= Thayer Learning Center =

Boot camp for teenagers in Missouri, US

The Thayer Learning Center or TLC was a military based, Christian boarding school boot camp for troubled teens in Kidder, Missouri from 2002 to 2009. The program enrolled over 100 students and costs run up to $4,000 a month. The program stated that it "... changes, reunites, and restores hope to families across the nation." There has been some controversy in past years. The center is one of many facilities for troubled teens listed on the watch list on the International Survivors Action Committee (ISAC).

The facility closed in September 2009. In October 2009, it was announced that John and Willa Bundy, of St. George, Utah had sold the grounds to Lakota John (also of St. George) for the White Buffalo Academy, which is to focus on Native American education.

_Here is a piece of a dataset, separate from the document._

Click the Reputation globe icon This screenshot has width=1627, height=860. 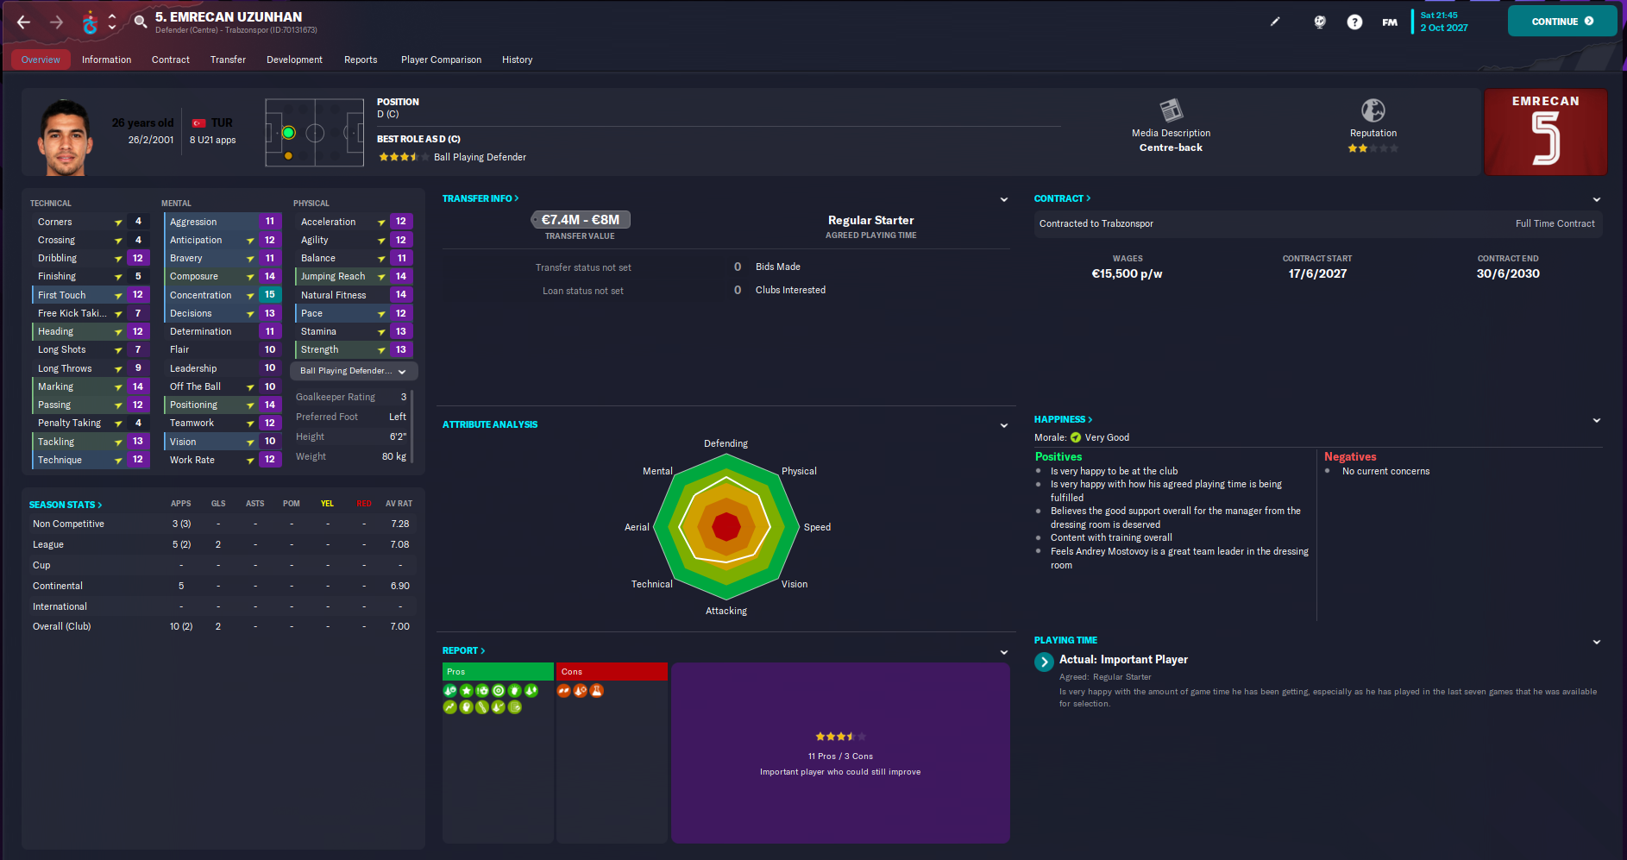(x=1373, y=110)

The campus was formerly Thayer College and a public school. Thayer College was founded in 1871 and closed in 1876. It reopened in 1877 as the Kidder Institute and operated under the auspices of the Congregational Church of Missouri. The building was used as a public school from 1934 to 1981.

== Program information ==
The TLC offered a year-long program, and summer programs of four, eight, and twelve weeks in the summer for teenagers from the ages of thirteen to seventeen. A typical student, as described on Thayer Learning Center's website, is:

- Acting defiant, disrespectful, and disobedient to authority figures at home and/or in school
- Doing poorly, refusing to attend, or failing in school
- Experimenting with drugs, alcohol, sex, and other risky behaviors
- Having some minor legal troubles, shoplifting, taking the family car, etc.
- Struggling with or showing signs of ADD/ADHD or ODD

== Academics ==
Of the two phases of the TLC, only the second permits a student to participate in schooling. This is because TLC wants children to view education as a privilege. Thayer Learning Center employs several certified teachers and the children also have access to tutors. The self-directed study is done through Penn Foster High School, an accredited distance-learning program.

== Motto ==
From TLC's website:

It is mastery of these simple things in life that brings true success in life:

- Spiritual Identity
- Physical Fitness
- Good Nutrition
- Time Management
- Financial Management
- Goal Setting
- Service to others

== Controversy ==
On November 3, 2004, an event took place which has sparked investigations and allegations of abuse concerning TLC's treatment of cadets. Roberto Reyes, of Santa Rosa, California, had been at Thayer Learning Center for less than a week when he died after being bitten by a spider, according to his autopsy. The Caldwell County, Missouri coroner said at the time that the autopsy concluded that the death was an accident and said Reyes could have been bitten before he arrived at the camp.

The Government Accountability Office (GAO), the investigative arm of Congress, studied the Reyes death, in late 2007, for a report released to the House of Representatives. The GAO report said Reyes had more than 30 cuts and bruises on his body when he died. The staff had interpreted Reyes’ symptoms – including falling down frequently, complaining of muscle soreness, vomiting and involuntarily urinating and defecating on himself – as rebellion.

After complaining of illness, Reyes was forced to the ground and held there on several occasions, according to the report. On one occasion, he had a 20-pound sandbag tied around his neck when he was too sick to exercise.

Reyes was placed in the “sick bay” the morning of the day he died, where a staff member checked on him mid-afternoon and found he had no pulse. The staff then called 911 and Reyes was taken to the hospital, where he was pronounced dead.

A state investigation found that Reyes might have survived if he had earlier medical attention, and that records at the camp may have been falsified. No criminal charges were ever filed, though Reyes’ parents filed a wrongful death suit that was settled out of court for about US$1 million, according to the GAO.

In late October 2007, Representative George Miller, D-Calif., announced the GAO had referred the case to the Federal Bureau of Investigation, stating, "In light of the seriousness of this case, in which neglect, if not outright abuse, likely contributed to the death of a child, I urge the Federal Bureau of Investigation to treat this referral with urgency."

Despite the allegations, as of 2009, the Thayer Learning Center had never been charged nor found to have committed any wrongdoing.